There were three aims to this research paper: (1) to examine the association of different types of sugar sweetened beverages (SSB), such as soft drinks, sweetened milk beverages and drinks sweetened with sugar post-purchase, artificially sweetened beverages (ASB) and fruit juice with type 2 diabetes; (2) whether the contribution of sweet beverages to total energy intake (TEI) affects the risk of type 2 diabetes; and (3) the potential effects on type 2 diabetes incidence of substituting alternative beverages for SSB.

Baseline nutritional information from seven day food diaries and incidence of type 2 diabetes was obtained from the EPIC-Norfolk study cohort of 24,653 UK men and women aged between 40 and 79 years old in 1993-1997. This was used to assess intake (g/day) of (1) soft drinks (soft drinks, squashes (cordial) and juice-based drinks sweetened with sugar), (2)sweetened tea or coffee, (3) sweetened-milk beverages (milkshakes, flavoured milks, hot chocolate), (4) ASB and (5) fruit juice. Note (1), (2) and (3) were collectively defined as SSB in this study. TEI (kJ/day) from these sweet beverages were also estimated.

Positive associations were observed between soft drinks, sweetened milk beverages and ASB, but not for sweetened tea/coffee or fruit juice.
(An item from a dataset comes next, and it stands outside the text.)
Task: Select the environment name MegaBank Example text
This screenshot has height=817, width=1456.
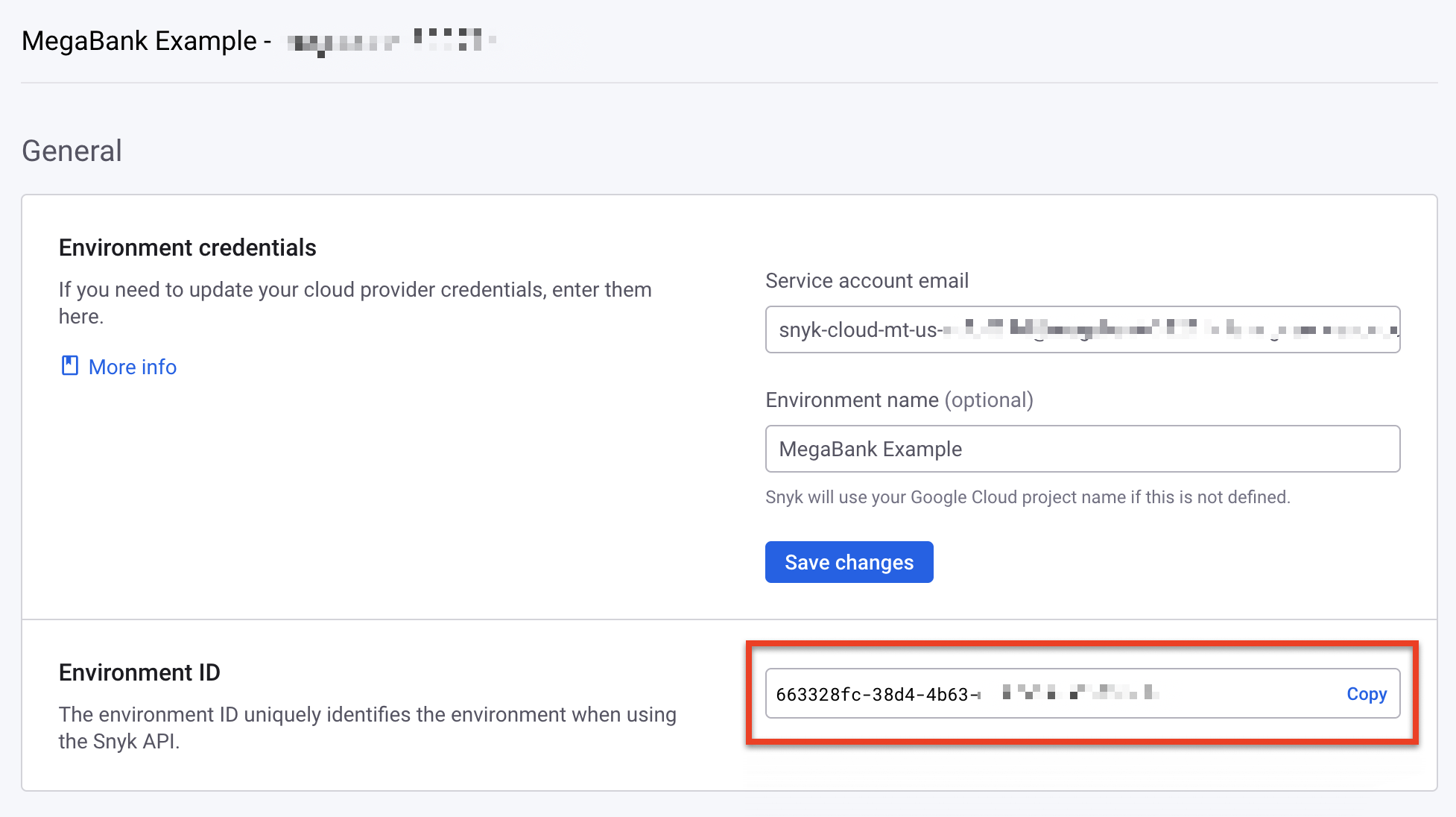Action: click(869, 449)
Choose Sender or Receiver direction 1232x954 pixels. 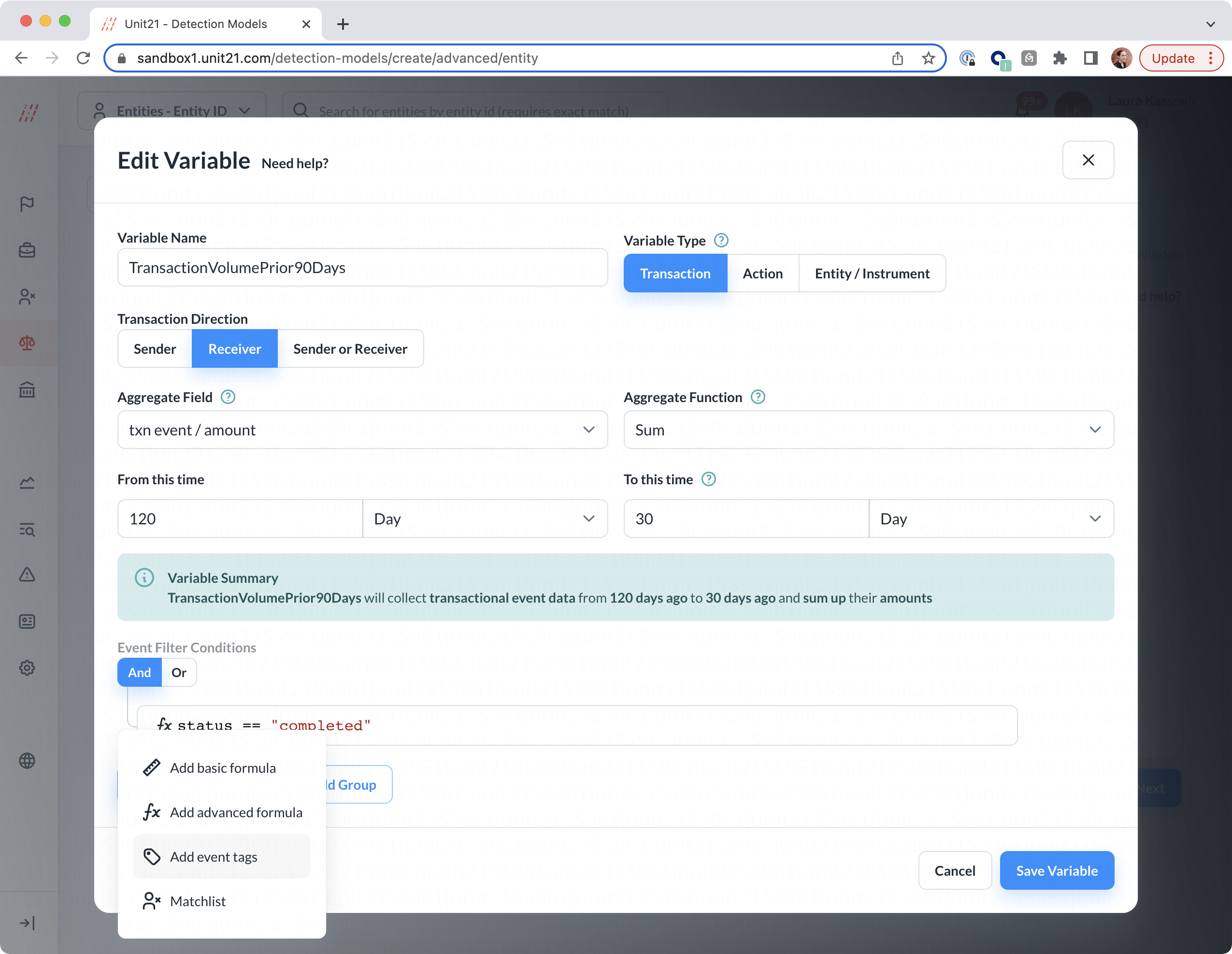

Adjustments for adiposity attenuated the association of ASB suggesting reverse causality. There was a positive dose-response relationship with total sweet beverages. Substituting ASB for any SSB did not reduce the incidence of type 2 diabetes accounting for energy intake and adiposity. Substituting one serving/day of water or unsweetened tea/coffee for soft drinks and for sweetened milk beverages reduced the incidence of type 2 diabetes by 14-25%.

The consumption of soft drinks, sweetened milk beverages and energy from total sweet beverages was associated with higher type 2 diabetes risk independent of adiposity. Water or unsweetened tea/coffee appear to be better alternatives.

Limitations of this study include dietary intake was only assessed at baseline and not over time. The study also looks at the UK population intake between the years of 1993 and1997.